IOW, "health officials" are feeding the MSM a bunch of bullshit, deliberately using the term "cases"--which to normal people means "sick puppies."  But that's NOT what it really means; it means "positive test"--which may or may NOT mean "diseased."  One is only "diseased" if one is symptomatic.

Don't believe that?  Check with your own MD. 

No, the "health officials" are NOT being completely honest.

Surprised??

You shouldn't be.  The Wisconsin Hospital Ass'n website about Covid tells us that the peak hospitalization in Wisconsin was April 9, with 446 patients (not "cases.")  As of July 11, that had dropped to 264.
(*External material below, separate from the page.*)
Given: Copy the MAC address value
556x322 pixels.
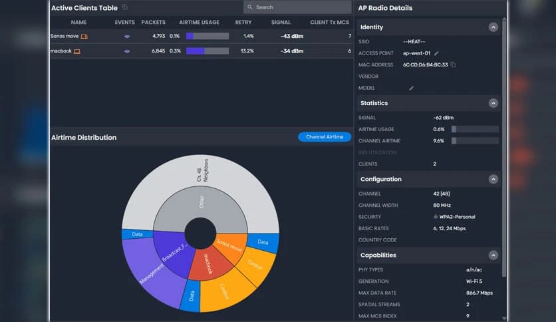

Don't let the "health officials" and their trained monkeys in the MSM think on your behalf.  It's bad for your mental health. 

4 comments:

Anonymous said...

Joke of the day: How bad has 2020 been? In the future, we’ll say “Hindsight is 2019.”

Anonymous said...

"There's a subtle shift in the description from "cases" to "positive.....tests processed". See that?"

What we see is willful ignorance on your part.
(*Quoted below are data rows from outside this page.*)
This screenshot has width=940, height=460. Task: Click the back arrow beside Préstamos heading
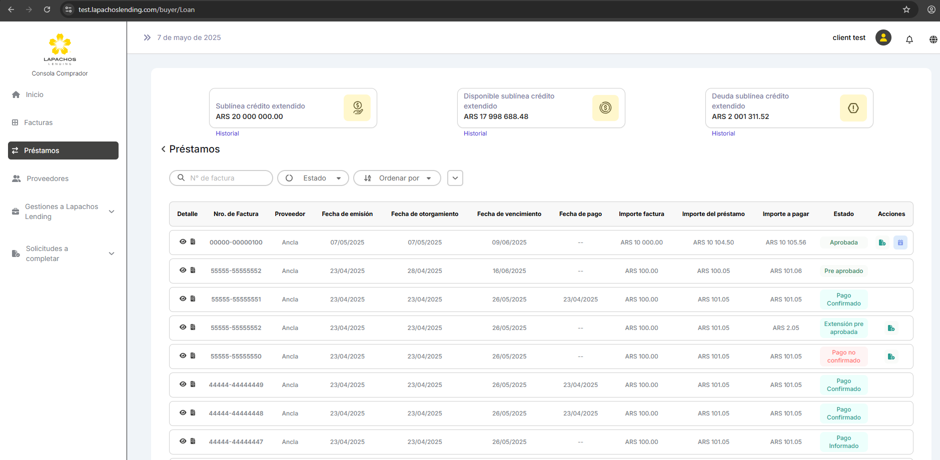pyautogui.click(x=163, y=149)
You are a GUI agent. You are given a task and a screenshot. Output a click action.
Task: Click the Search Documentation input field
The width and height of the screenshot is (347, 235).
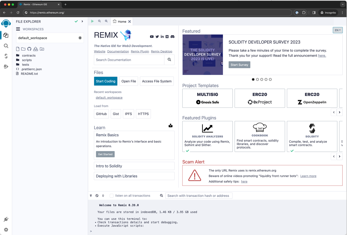pos(129,60)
The number of positive tests in a state is NOT equal to the number of cases, as one person may be tested more than once.

The CDC has three levels to classify a potential case of COVID-19:

Person Under Investigation (PUI): Any person who is under investigation for having the virus that causes COVID-19, or who was under investigation but tested negative for the virus.

Presumptive Positive case of COVID-19: Anyone who has tested positive for the virus, but testing was conducted at the local or state level. Currently, presumptive positive cases must have sample undergo confirmatory testing at the CDC.

Laboratory-confirmed case of COVID-19: Anyone who has tested positive for the virus at the CDC laboratory.

Coronavirus cases reported to the CDC include BOTH CDC-confirmed cases and presumptive positive cases reported by the states. The CDC updates its numbers on the total presumptive and confirmed cases Monday through Friday at noon. Each update is based on all state reports received by 4 p.m. the previous day.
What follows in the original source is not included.